Make your milkweed plants count for monarchs

Make your milkweed plants count for monarchs

Contact(s): Brenna Jones, DNR conservation biologist, 608-267-0797

A Monarch butterfly on milkweed. - Photo credit: DNR
A Monarch butterfly on milkweed.Photo credit: DNR

New, free app tallies up habitat added in Wisconsin to benefit iconic butterfly

MADISON, Wis. – Seeking to reverse an over 80 % decline in monarch butterfly populations over the last 20 years, Wisconsin conservation biologists are urging gardeners, farmers, and other landowners to use a new, free mobile application to record the number of milkweed and wildflower nectar plants in their backyard or farmyard habitat.

The app, HabiTally, is aimed at improving data collection about pollinator habitats, and groups in Wisconsin and other states are using it to track progress toward reaching statewide and overall regional goals for restoring habitat for monarchs and other pollinators.

Information collected through the app will be completely anonymous and aggregated entirely at the county level.

“Entering information about the number of plants you now have or plan to plant can make your efforts count even more for monarchs,” says Brenna Jones, coordinator of the Wisconsin Monarch Collaborative and a conservation biologist with the DNR’s Natural Heritage Conservation program.

The DNR is part of the Wisconsin Monarch Collaborative, a coalition of more than 40 groups committed to working to voluntarily add 120 million new milkweed plants to Wisconsin by 2038.

“Not only will you be providing important breeding and feeding habitat for monarchs and other pollinators, but we can count your habitat toward Wisconsin’s share of the overall goal,” Jones says.

Wisconsin and 15 other Midwestern states in monarch summer breeding grounds have collectively agreed to add more than 1.3 billion milkweed plants to the region over the next 20 years.
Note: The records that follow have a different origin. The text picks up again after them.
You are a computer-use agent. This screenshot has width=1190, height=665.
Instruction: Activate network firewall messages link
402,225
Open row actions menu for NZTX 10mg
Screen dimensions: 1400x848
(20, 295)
Anyone can use the app, available as a free download for iOS devices from the App Store. Bayer and The Climate Corporation, with support from Iowa State University’s Center for Survey Statistics and Methodology, collaborated to develop the app.

Drop a pin and add to the state, regional and national habitat tallies

To participate, HabiTally app users drop pins on a map to mark their conservation habitat location and enter basic, key characteristics of the habitat which include the estimated number of milkweeds, the percent of nectar flowers and, if known, the date the habitat was planted, according to Steve Bradbury, professor of natural resource ecology and management at Iowa State University involved in developing the app.

HabiTally will then automatically calculate the size of the habitat based on the user’s entry and auto-populate information about the milkweed density and land use classification. Users can also record whether they have seen monarchs in their habitat, says Bradbury, of Iowa State University.

Users will be able to see national and state accounts of efforts logged within the app,

More information about the app, its development and partners can be found in this Aug.7 news release from Iowa State University.

The DNR’s Jones says that everybody can add monarch habitat and enter their data, from people who plant a few milkweed or nectar flowers in pots on their balcony to landowners with a back 40, to farmers who can add milkweed and nectar producing wildflowers to non-productive areas including ditch banks, field margins, and farm yards.

“The modeling shows that every sector can do its part to help add monarch habitat, and that no effort is too small. It all adds up, and recent research in fact suggests that urban areas can play a big role.”

Information on adding habitat specifically on farms, in urban areas, and along right of ways can be found on the Wisconsin Monarch Collaborative website, www.wimonarchs.org.